> WHAT IS EXPECTED:
Once the line containing "Click the BETA badge in sidebar" is located in the records below, repeat it and all lines that follow it exactly, leaving out any picture.

> DATA SHOWN:
--*--
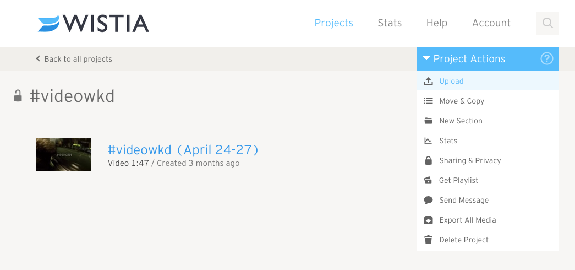Click the Wistia logo
The width and height of the screenshot is (575, 270).
93,23
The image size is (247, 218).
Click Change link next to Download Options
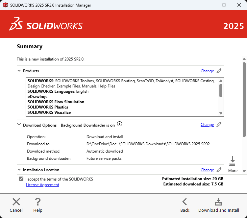point(207,125)
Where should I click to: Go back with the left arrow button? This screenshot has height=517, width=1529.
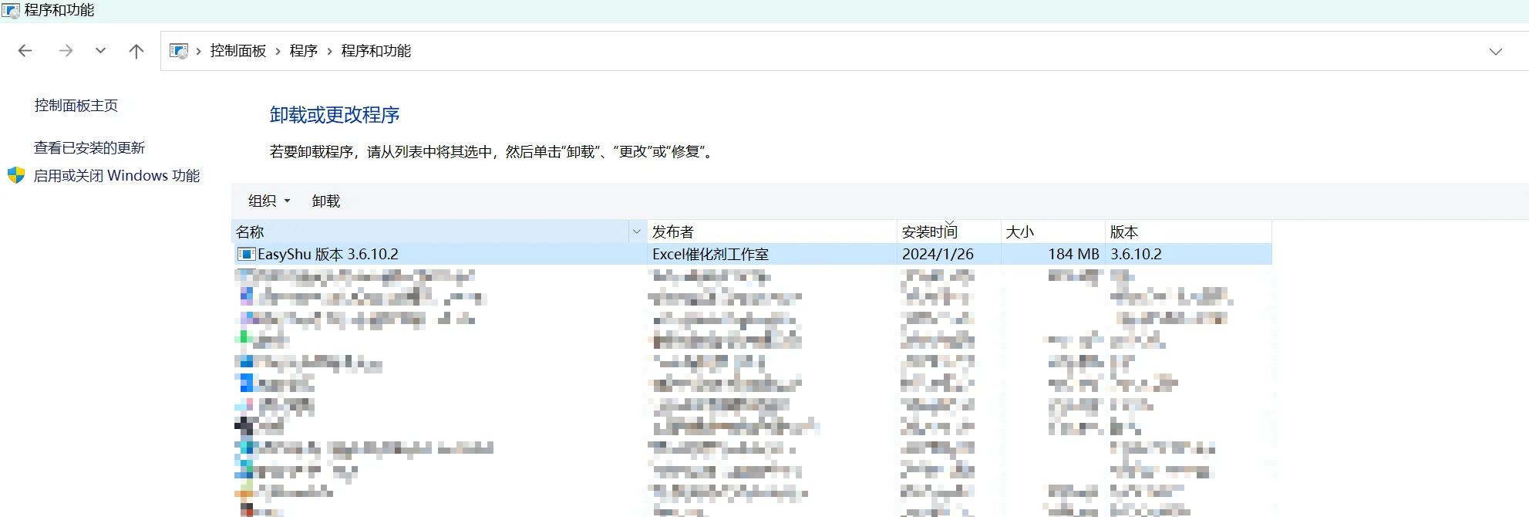point(25,51)
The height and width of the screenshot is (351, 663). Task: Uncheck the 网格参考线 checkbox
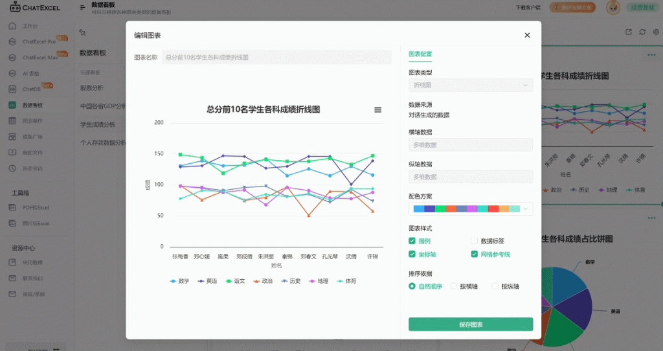tap(475, 254)
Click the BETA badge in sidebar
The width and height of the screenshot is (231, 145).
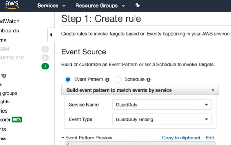(x=17, y=120)
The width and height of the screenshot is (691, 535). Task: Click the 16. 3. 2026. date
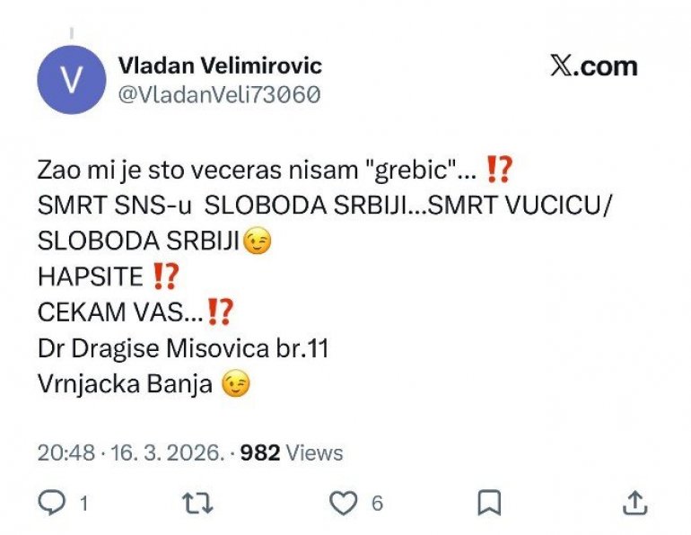167,452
--*--
> YOUR RESPONSE:
Click the BETA badge in sidebar
The width and height of the screenshot is (231, 145).
(x=17, y=120)
The width and height of the screenshot is (691, 535). Task: Click the 16. 3. 2026. date
167,452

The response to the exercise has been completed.